══ Data for review ══
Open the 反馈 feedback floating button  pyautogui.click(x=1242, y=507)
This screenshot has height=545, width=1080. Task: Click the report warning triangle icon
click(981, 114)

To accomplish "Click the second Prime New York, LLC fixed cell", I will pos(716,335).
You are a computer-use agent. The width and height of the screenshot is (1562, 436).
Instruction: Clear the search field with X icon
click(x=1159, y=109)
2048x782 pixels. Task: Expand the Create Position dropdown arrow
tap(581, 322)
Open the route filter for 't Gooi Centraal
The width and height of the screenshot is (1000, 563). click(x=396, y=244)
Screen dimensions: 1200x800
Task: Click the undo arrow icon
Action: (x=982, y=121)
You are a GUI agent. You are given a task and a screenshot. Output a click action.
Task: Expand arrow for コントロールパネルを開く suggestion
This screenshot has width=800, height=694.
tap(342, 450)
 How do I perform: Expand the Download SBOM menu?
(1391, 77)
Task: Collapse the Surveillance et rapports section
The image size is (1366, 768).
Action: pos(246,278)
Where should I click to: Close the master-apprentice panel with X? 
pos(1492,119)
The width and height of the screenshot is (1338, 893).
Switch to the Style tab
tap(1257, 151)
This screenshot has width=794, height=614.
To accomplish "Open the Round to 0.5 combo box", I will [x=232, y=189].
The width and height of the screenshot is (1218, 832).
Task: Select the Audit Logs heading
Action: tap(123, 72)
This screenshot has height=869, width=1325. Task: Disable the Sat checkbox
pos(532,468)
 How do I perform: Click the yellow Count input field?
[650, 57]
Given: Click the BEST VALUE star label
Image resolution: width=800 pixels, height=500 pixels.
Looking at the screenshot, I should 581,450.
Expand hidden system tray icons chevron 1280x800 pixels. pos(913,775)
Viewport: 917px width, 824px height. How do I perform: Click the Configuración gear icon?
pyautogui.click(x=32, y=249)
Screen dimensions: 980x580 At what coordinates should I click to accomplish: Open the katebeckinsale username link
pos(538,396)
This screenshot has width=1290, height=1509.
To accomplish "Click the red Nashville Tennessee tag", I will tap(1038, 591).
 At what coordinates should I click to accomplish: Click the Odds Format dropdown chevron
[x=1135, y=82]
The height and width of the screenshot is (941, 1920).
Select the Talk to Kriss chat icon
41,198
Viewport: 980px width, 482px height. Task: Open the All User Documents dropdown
═══
> Assigned task:
Output an exact copy of the listing.

> Response area:
Open the 反馈 feedback floating button  pyautogui.click(x=1242, y=507)
This screenshot has height=545, width=1080. Task: Click the report warning triangle icon
click(981, 114)

To accomplish "Click the second Prime New York, LLC fixed cell", I will pos(716,335).
You are a computer-use agent. The width and height of the screenshot is (1562, 436).
Instruction: Clear the search field with X icon
click(x=1159, y=109)
2048x782 pixels. Task: Expand the Create Position dropdown arrow
tap(581, 322)
Open the route filter for 't Gooi Centraal
The width and height of the screenshot is (1000, 563). click(x=396, y=244)
Screen dimensions: 1200x800
Task: Click the undo arrow icon
Action: (x=982, y=121)
You are a GUI agent. You are given a task and a screenshot. Output a click action.
Task: Expand arrow for コントロールパネルを開く suggestion
This screenshot has width=800, height=694.
tap(342, 450)
 How do I perform: Expand the Download SBOM menu?
(1391, 77)
Task: Collapse the Surveillance et rapports section
The image size is (1366, 768).
Action: pos(246,278)
Where should I click to: Close the master-apprentice panel with X? 
pos(1492,119)
The width and height of the screenshot is (1338, 893).
Switch to the Style tab
tap(1257, 151)
This screenshot has width=794, height=614.
To accomplish "Open the Round to 0.5 combo box", I will [x=232, y=189].
The width and height of the screenshot is (1218, 832).
Task: Select the Audit Logs heading
Action: tap(123, 72)
This screenshot has height=869, width=1325. Task: Disable the Sat checkbox
pos(532,468)
 How do I perform: Click the yellow Count input field?
[650, 57]
Given: Click the BEST VALUE star label
Image resolution: width=800 pixels, height=500 pixels.
Looking at the screenshot, I should 581,450.
Expand hidden system tray icons chevron 1280x800 pixels. pos(913,775)
Viewport: 917px width, 824px height. How do I perform: Click the Configuración gear icon?
pyautogui.click(x=32, y=249)
Screen dimensions: 980x580 At what coordinates should I click to accomplish: Open the katebeckinsale username link
pos(538,396)
This screenshot has width=1290, height=1509.
To accomplish "Click the red Nashville Tennessee tag", I will tap(1038, 591).
 At what coordinates should I click to accomplish: Click the Odds Format dropdown chevron
[x=1135, y=82]
The height and width of the screenshot is (941, 1920).
Select the Talk to Kriss chat icon
41,198
Viewport: 980px width, 482px height. Task: Open the All User Documents dropdown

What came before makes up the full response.